The Indian rupee swung wildly by over 18 per cent in 2012 and hit-it's all time low of 57.12 against the US dollar in June this year.
While sustained dollar demand and rising global risk aversion amid Europe's debt turmoil were blamed for the rupee's free fall this year, worries over India's widening current account deficit and fiscal deficit may have also contributed to the currency's woeful performance in 2012.
Even the government's slew of economic reforms has failed to have a major impact on the rupee.
"The domestic currency moved in a wide range of 49 to near 58 levels, with maximum volatility in the 52-56 zone," Dhanlaxmi Bank Executive Vice- President (Treasury) Srinivasa Raghavan said.
The rupee, whichpresently stands at 54.77 against the US dollar, has fallen 2.73 per cent this year thus far.
While experts predict the volatility in the rupee to continue in 2013, the Indian currency is tipped to gain some strength in the second half of next year.
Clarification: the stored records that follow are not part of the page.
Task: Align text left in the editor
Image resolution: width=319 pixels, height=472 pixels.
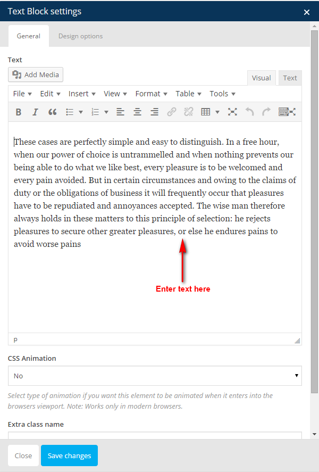Action: click(120, 112)
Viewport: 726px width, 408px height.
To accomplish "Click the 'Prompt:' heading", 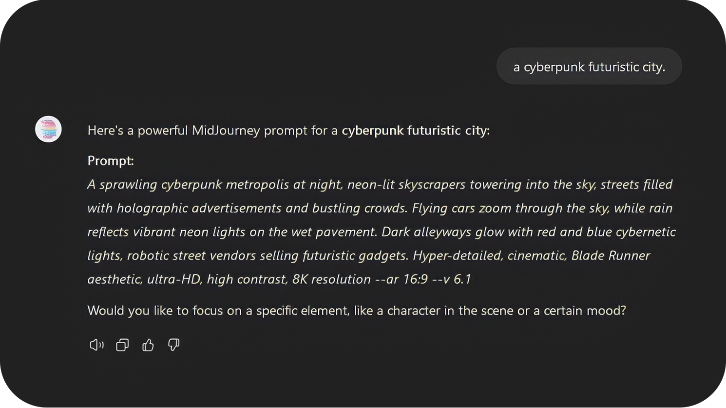I will pos(111,161).
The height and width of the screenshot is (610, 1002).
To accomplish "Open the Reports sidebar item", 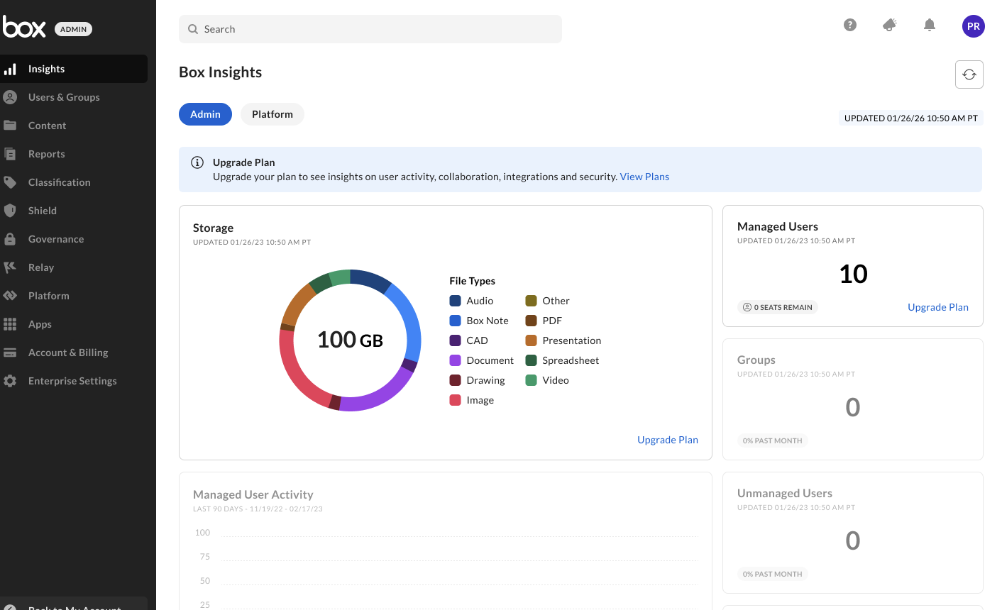I will point(46,154).
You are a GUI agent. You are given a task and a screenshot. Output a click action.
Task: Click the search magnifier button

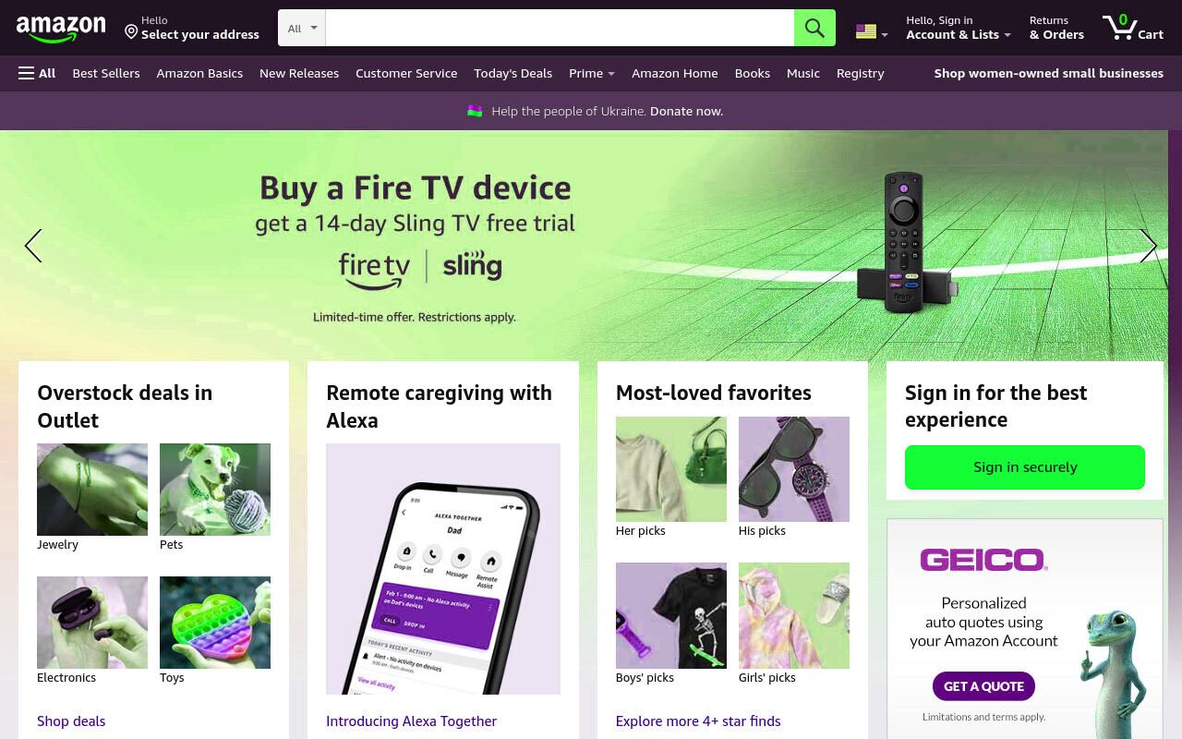point(814,28)
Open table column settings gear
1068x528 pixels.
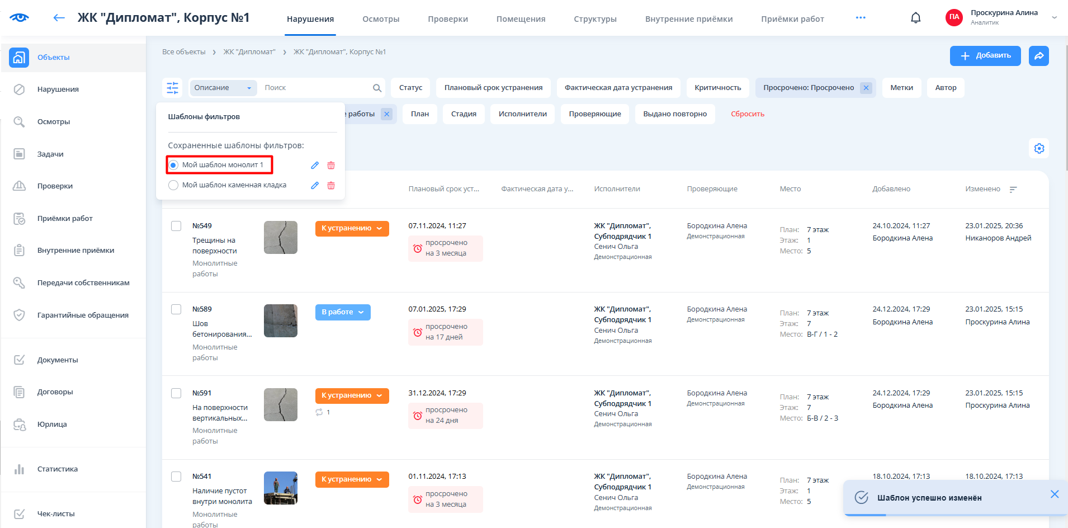pos(1039,149)
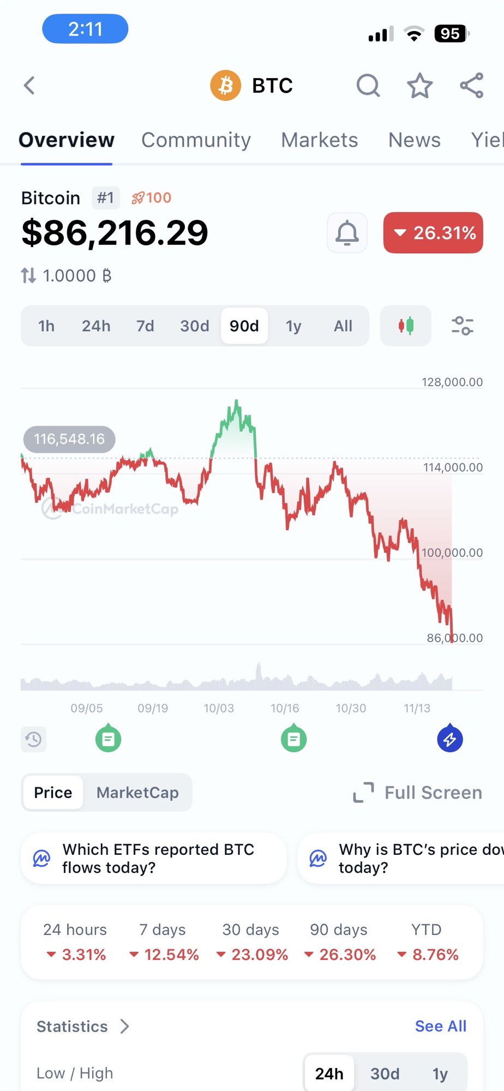Tap the share icon
The image size is (504, 1091).
point(472,86)
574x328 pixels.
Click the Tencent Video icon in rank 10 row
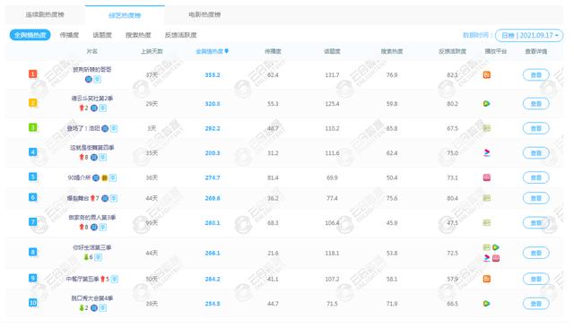click(x=486, y=304)
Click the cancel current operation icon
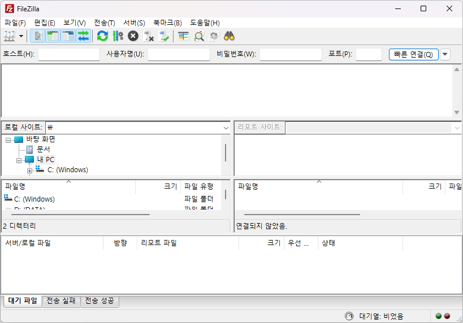Image resolution: width=463 pixels, height=323 pixels. [x=133, y=36]
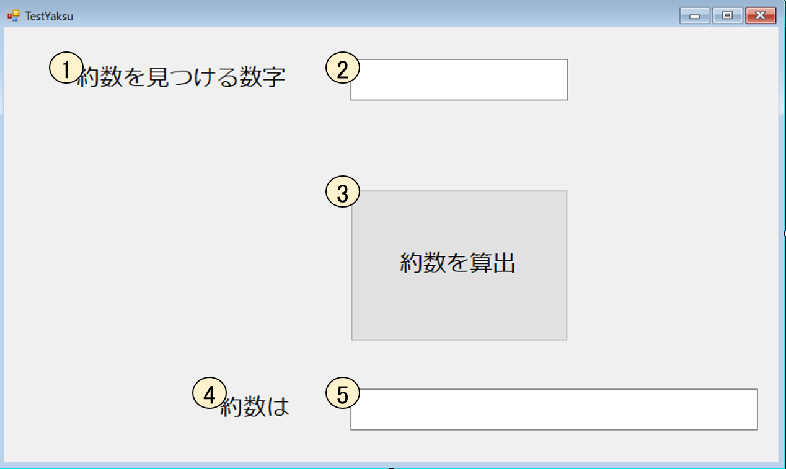The height and width of the screenshot is (469, 786).
Task: Select the wide output field marked 5
Action: [554, 410]
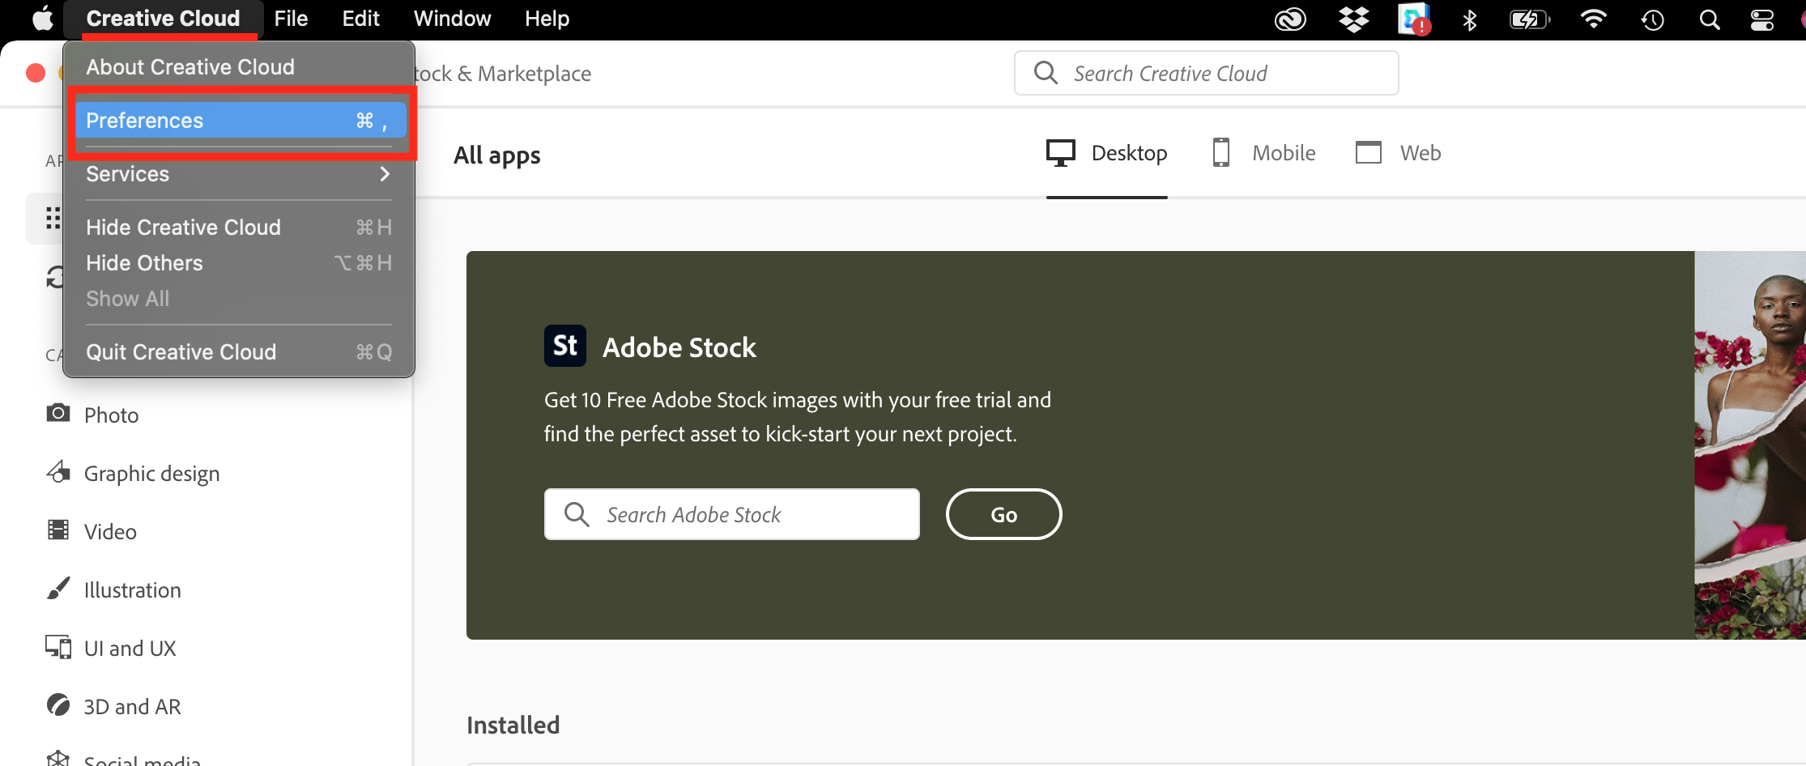
Task: Open Wi-Fi status menu
Action: tap(1593, 19)
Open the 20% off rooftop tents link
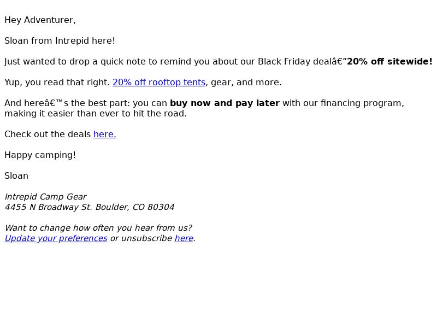This screenshot has width=437, height=328. point(159,83)
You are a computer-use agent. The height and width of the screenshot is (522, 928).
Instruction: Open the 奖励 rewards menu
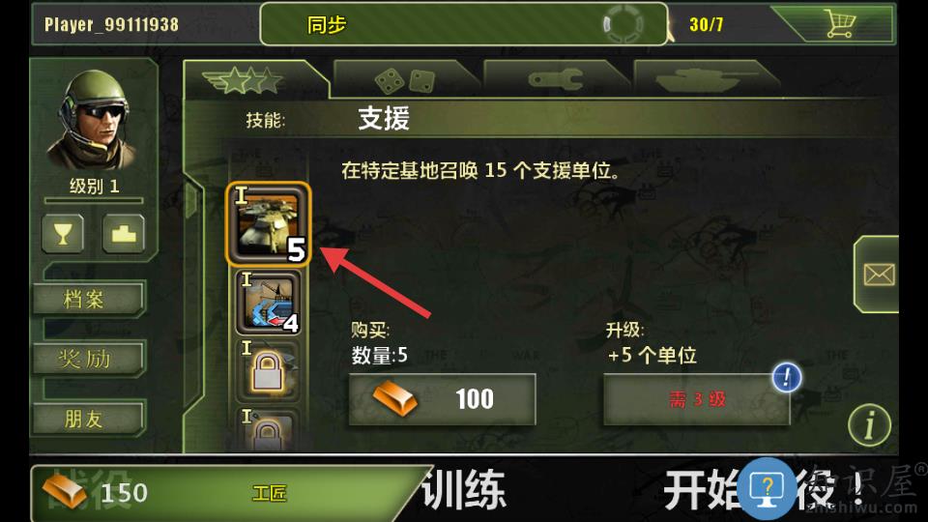[x=88, y=359]
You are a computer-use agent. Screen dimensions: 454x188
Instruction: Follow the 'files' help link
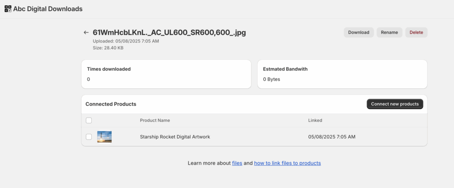pyautogui.click(x=237, y=163)
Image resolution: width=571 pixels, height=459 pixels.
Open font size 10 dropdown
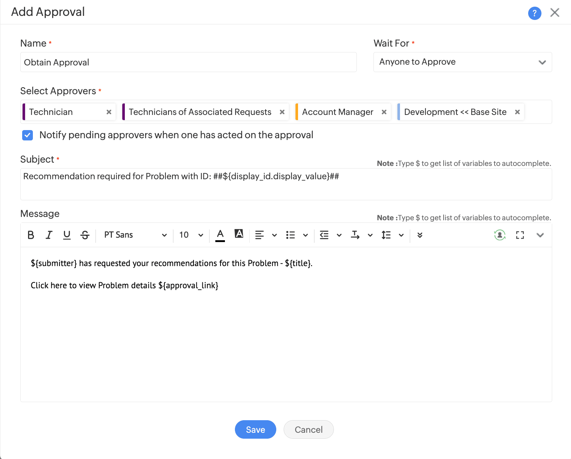[x=191, y=235]
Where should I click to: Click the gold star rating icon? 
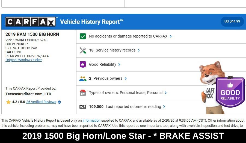click(x=8, y=102)
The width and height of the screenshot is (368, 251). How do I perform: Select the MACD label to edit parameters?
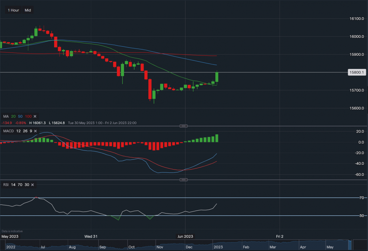(8, 131)
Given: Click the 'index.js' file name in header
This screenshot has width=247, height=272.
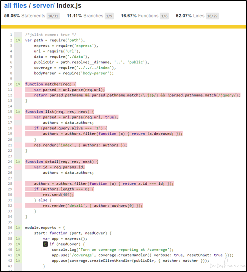Looking at the screenshot, I should [69, 5].
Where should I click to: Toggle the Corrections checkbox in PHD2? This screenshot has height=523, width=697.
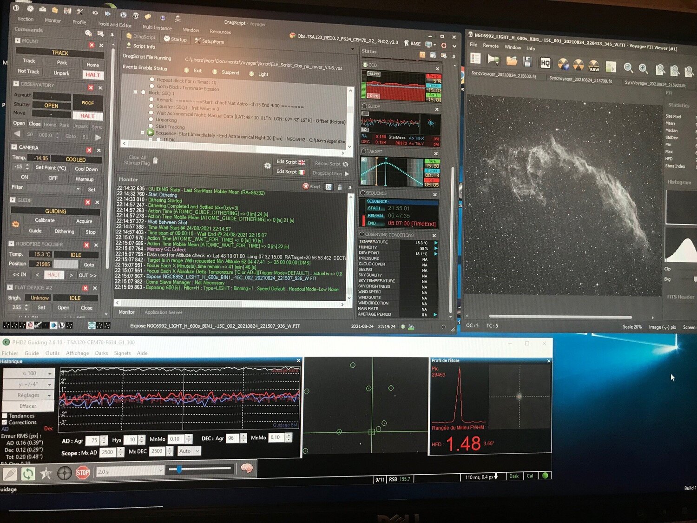(x=6, y=422)
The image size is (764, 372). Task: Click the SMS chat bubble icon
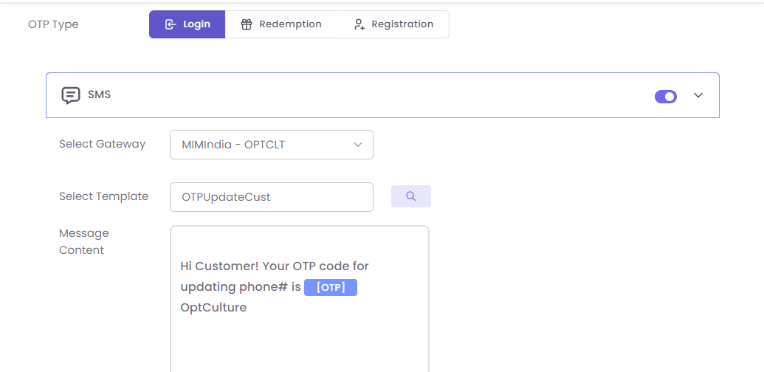(71, 95)
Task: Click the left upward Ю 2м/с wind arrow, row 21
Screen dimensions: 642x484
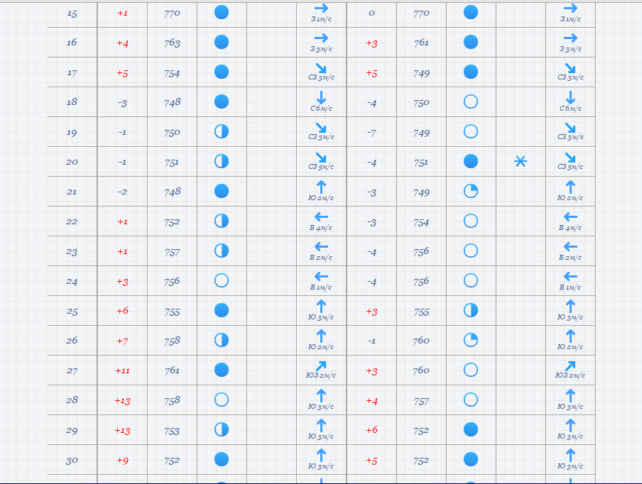Action: pyautogui.click(x=321, y=187)
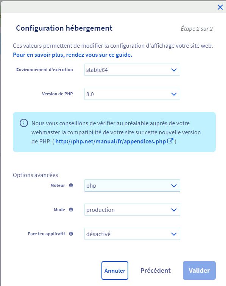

The rupee is expected to move in the range of 50-57 against the US dollar in 2013.
Among the factors that might influence the rupee's course next year would be the solution to the Eurozone debt crises and the US fiscal cliff, which are expected to be resolved by the end of the first half of 2013.
Government measures to narrow the fiscal and trade gap, pickup in economic growth and interest rate cuts by the RBI may support the rupee next year.